** TASK TO COMPLETE **
Return each record exactly as it appears, so that nothing is dropped or altered.

** DATA EXCERPTS **

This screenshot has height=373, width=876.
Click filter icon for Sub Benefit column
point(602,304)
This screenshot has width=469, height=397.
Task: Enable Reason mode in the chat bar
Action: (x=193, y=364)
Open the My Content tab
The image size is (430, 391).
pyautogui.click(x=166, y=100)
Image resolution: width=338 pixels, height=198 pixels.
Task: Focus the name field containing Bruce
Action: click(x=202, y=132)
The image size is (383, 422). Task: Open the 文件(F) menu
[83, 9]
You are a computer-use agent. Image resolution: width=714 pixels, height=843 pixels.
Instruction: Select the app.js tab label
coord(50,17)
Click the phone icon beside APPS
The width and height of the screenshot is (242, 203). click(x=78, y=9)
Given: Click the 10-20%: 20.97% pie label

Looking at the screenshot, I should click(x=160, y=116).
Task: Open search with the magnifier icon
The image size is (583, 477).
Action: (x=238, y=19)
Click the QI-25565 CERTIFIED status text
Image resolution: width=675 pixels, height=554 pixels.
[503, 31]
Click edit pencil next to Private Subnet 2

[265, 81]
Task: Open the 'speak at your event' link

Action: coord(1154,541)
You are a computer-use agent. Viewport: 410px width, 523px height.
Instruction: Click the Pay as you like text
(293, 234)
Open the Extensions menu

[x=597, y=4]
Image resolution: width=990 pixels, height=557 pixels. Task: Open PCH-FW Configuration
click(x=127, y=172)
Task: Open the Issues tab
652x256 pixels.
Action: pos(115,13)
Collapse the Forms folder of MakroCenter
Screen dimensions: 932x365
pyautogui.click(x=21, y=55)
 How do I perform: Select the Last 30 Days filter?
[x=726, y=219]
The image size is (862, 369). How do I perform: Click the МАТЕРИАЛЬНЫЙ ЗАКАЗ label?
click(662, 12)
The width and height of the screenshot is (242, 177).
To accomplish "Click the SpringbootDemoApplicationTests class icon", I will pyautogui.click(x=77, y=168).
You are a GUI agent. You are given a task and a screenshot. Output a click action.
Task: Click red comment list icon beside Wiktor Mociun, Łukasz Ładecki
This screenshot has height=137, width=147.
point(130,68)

** SOLUTION TO THIS EXERCISE **
This screenshot has height=373, width=876.
Click filter icon for Sub Benefit column
point(602,304)
This screenshot has width=469, height=397.
Task: Enable Reason mode in the chat bar
Action: (x=193, y=364)
Open the My Content tab
The image size is (430, 391).
pyautogui.click(x=166, y=100)
Image resolution: width=338 pixels, height=198 pixels.
Task: Focus the name field containing Bruce
Action: click(x=202, y=132)
The image size is (383, 422). Task: Open the 文件(F) menu
[83, 9]
You are a computer-use agent. Image resolution: width=714 pixels, height=843 pixels.
Instruction: Select the app.js tab label
coord(50,17)
Click the phone icon beside APPS
The width and height of the screenshot is (242, 203). click(x=78, y=9)
Given: Click the 10-20%: 20.97% pie label

Looking at the screenshot, I should click(x=160, y=116).
Task: Open search with the magnifier icon
The image size is (583, 477).
Action: (x=238, y=19)
Click the QI-25565 CERTIFIED status text
Image resolution: width=675 pixels, height=554 pixels.
[503, 31]
Click edit pencil next to Private Subnet 2

[265, 81]
Task: Open the 'speak at your event' link

Action: coord(1154,541)
You are a computer-use agent. Viewport: 410px width, 523px height.
Instruction: Click the Pay as you like text
(293, 234)
Open the Extensions menu

[x=597, y=4]
Image resolution: width=990 pixels, height=557 pixels. Task: Open PCH-FW Configuration
click(x=127, y=172)
Task: Open the Issues tab
652x256 pixels.
Action: pos(115,13)
Collapse the Forms folder of MakroCenter
Screen dimensions: 932x365
pyautogui.click(x=21, y=55)
 How do I perform: Select the Last 30 Days filter?
[x=726, y=219]
The image size is (862, 369). How do I perform: Click the МАТЕРИАЛЬНЫЙ ЗАКАЗ label?
click(662, 12)
The width and height of the screenshot is (242, 177).
To accomplish "Click the SpringbootDemoApplicationTests class icon", I will pyautogui.click(x=77, y=168).
You are a GUI agent. You are given a task and a screenshot. Output a click action.
Task: Click red comment list icon beside Wiktor Mociun, Łukasz Ładecki
This screenshot has height=137, width=147.
point(130,68)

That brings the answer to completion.